No final do terceiro dia, resolveu checar o seu orkut... dezenas de mensagens de consolo de amigos da faculdade. Msn, mais uma penca de amigos dizendo que sempre tem o próximo ano. Lembrou do arcaico email... e olha, uma mensagem com o assunto: “Paula, vc foi roubada”. Apesar do português ferrado, a mensagem chamou atenção, finalmente alguém que não tentava consolar o inconsolável.
A mensagem é um pouco extensa, então vou tentar resumir em uma frase: “Paula, você não conseguiu se eleger, pq tem a porra de uma tatuagem de borboleta na barriga”. Não é piadinha de duplo sentido, mas ela realmente ficou com borboletas na barriga quando leu aquilo. Ela já tinha sentido um pouco de desprezo de suas concorrentes quando viam a minúscula tatuagem. Sentiu nojo de ter desejado fazer parte desse mundo.
Esse conto podia ter terminado com um massacre. Olha o nome “Miss Vingança”, você ta esperando alguma coisa parecida com o Kill Bill.
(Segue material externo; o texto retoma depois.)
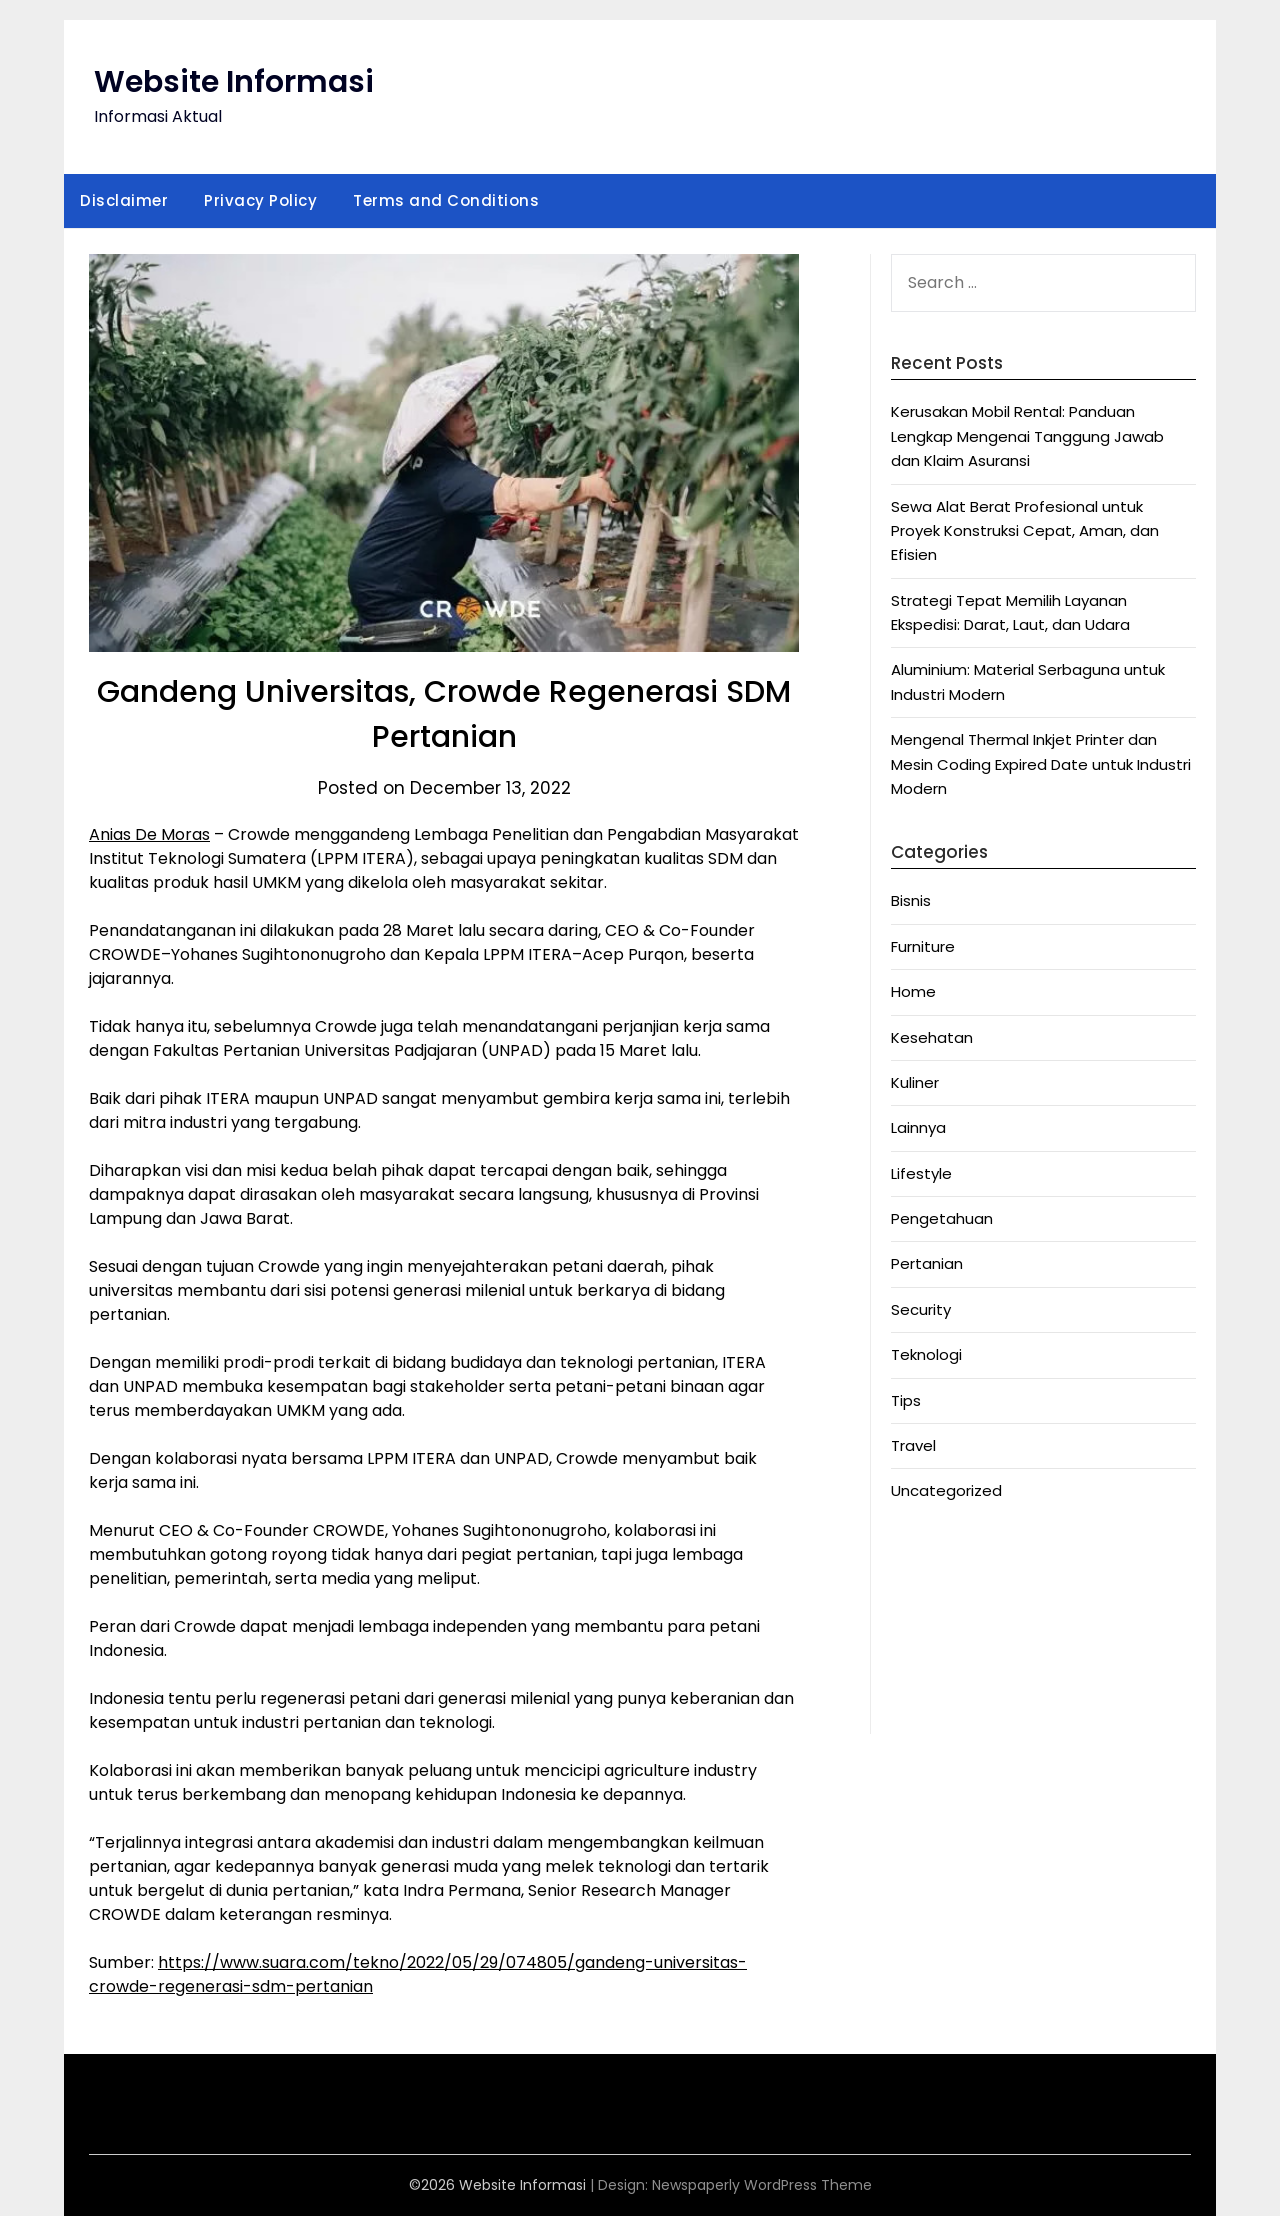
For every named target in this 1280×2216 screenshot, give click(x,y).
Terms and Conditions (446, 200)
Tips (906, 1400)
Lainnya (918, 1127)
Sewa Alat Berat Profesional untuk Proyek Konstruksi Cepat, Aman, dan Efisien (1025, 531)
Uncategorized (946, 1490)
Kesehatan (932, 1037)
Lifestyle (921, 1173)
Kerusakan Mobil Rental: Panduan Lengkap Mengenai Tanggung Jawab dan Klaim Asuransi (1027, 436)
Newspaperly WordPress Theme (762, 2185)
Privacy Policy (260, 200)
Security (921, 1309)
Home (913, 991)
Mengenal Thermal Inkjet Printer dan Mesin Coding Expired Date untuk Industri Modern (1041, 764)
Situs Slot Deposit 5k (967, 1603)
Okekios (919, 1701)
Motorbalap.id (942, 1677)
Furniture (923, 946)
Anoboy (919, 1555)
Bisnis (911, 900)
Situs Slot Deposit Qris (972, 1628)
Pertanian (927, 1263)
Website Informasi (234, 82)
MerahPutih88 (941, 1579)
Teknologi (926, 1354)
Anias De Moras (149, 834)
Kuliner (915, 1082)
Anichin (917, 1652)
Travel (913, 1445)
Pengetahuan (942, 1218)
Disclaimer (124, 200)
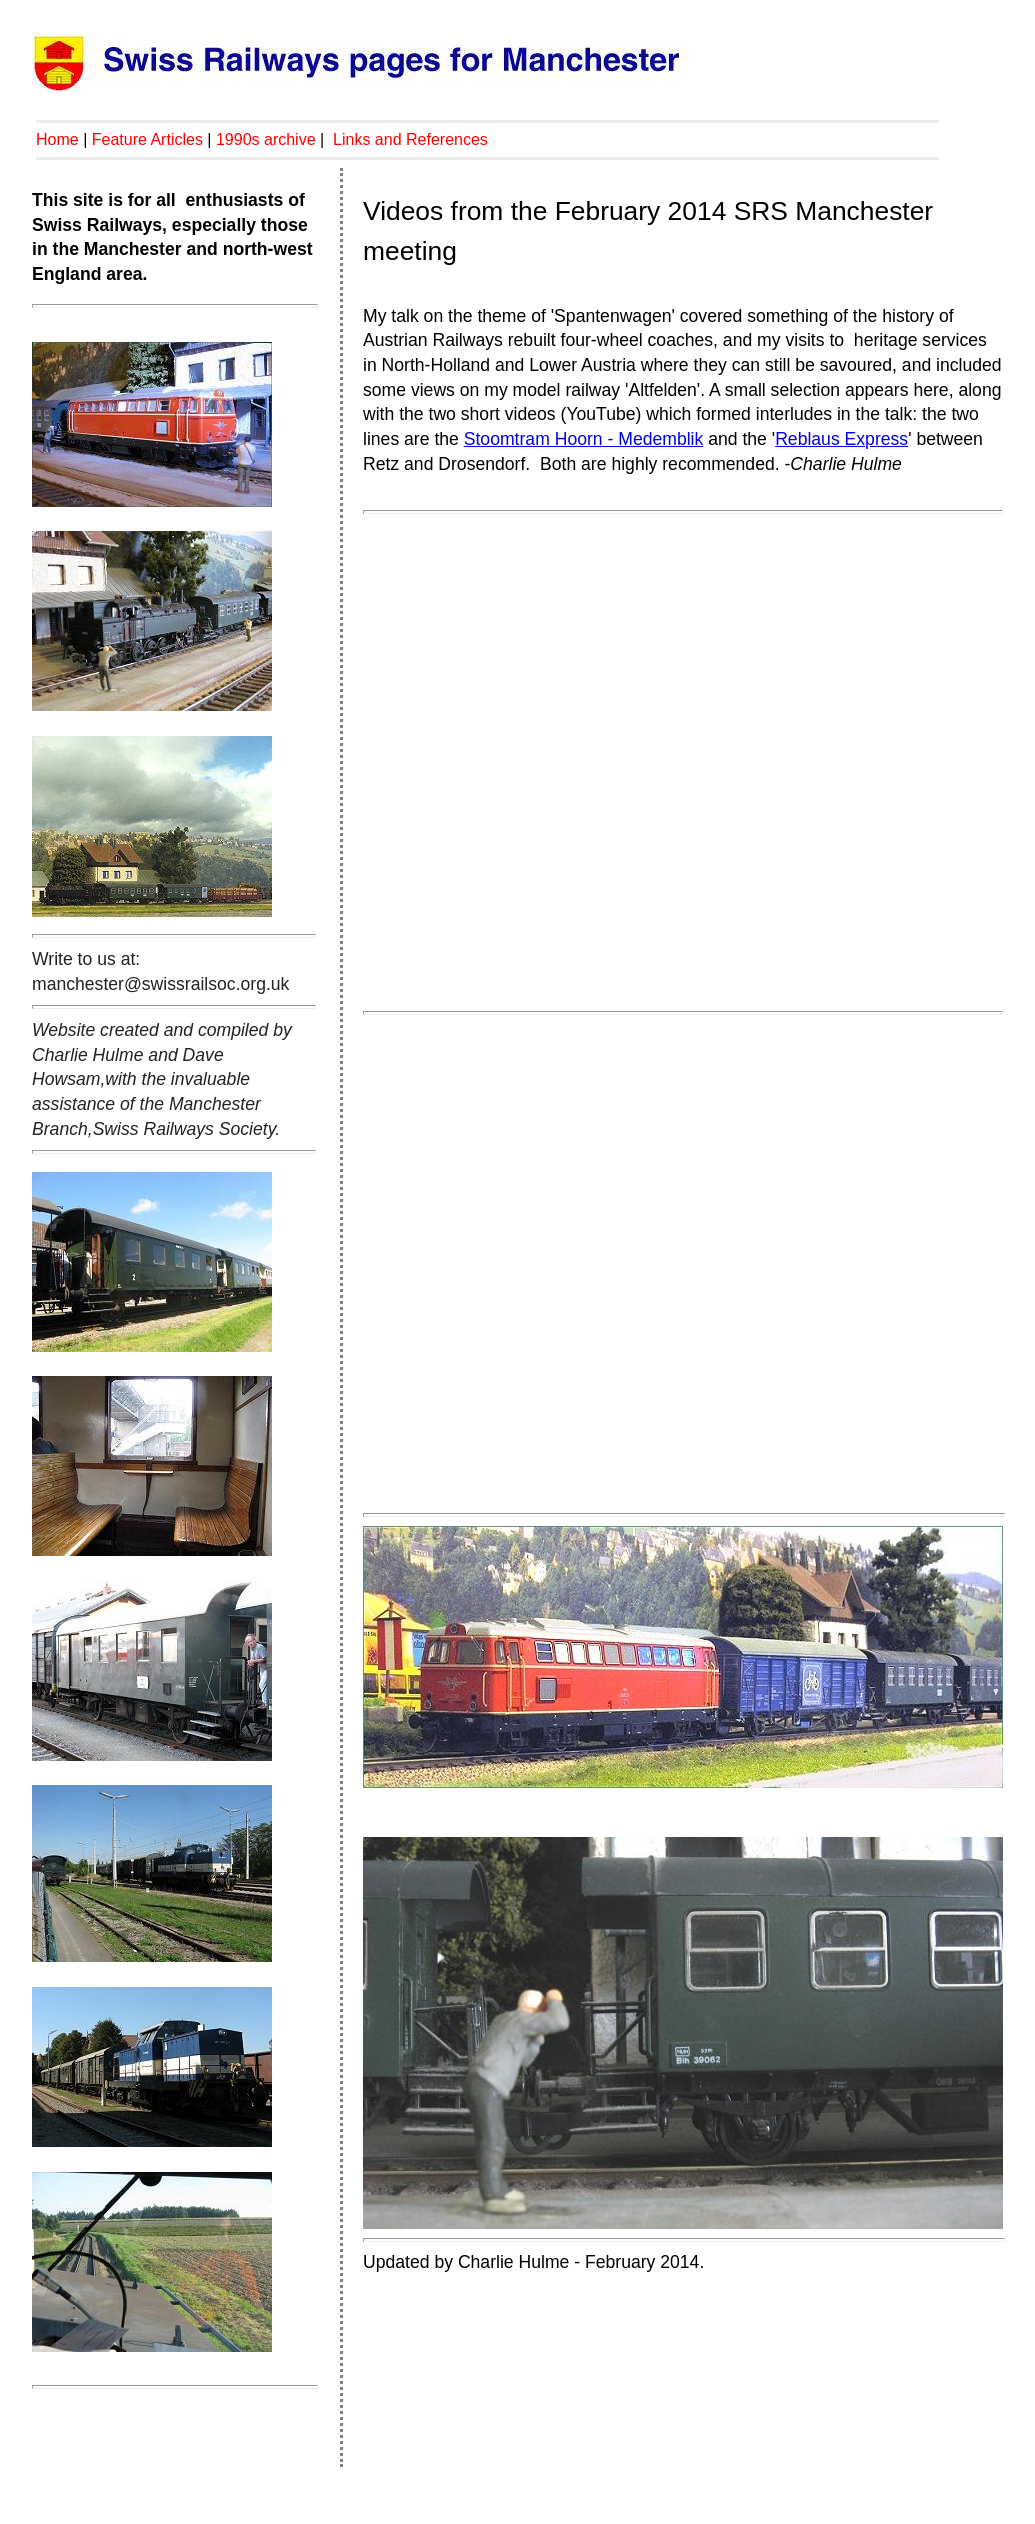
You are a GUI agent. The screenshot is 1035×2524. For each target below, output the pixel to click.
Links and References (410, 139)
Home (57, 139)
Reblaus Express (841, 439)
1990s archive (266, 139)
Paula poderia ter cortado a garganta de todos os velhos babões que julgaram o concurso, eu tenho esse poder, ela vai fazer tudo que eu escrever, mas eu estou me sentido extremamente realista hoje, então vou mandar a real, como os rappers de colégio falariam, Paula tentou seguir o plano do pai, terminou a faculdade de Direito e nunca conseguiu passar na OAB. Depois da terceira tentativa, se casou com um velho rico. Teve quatro filhos, sua tatuagem de borboleta nunca mais foi a mesma. Sua filha mais velha agora sonha em ser modelo, a mãe quer que ela seja juíza.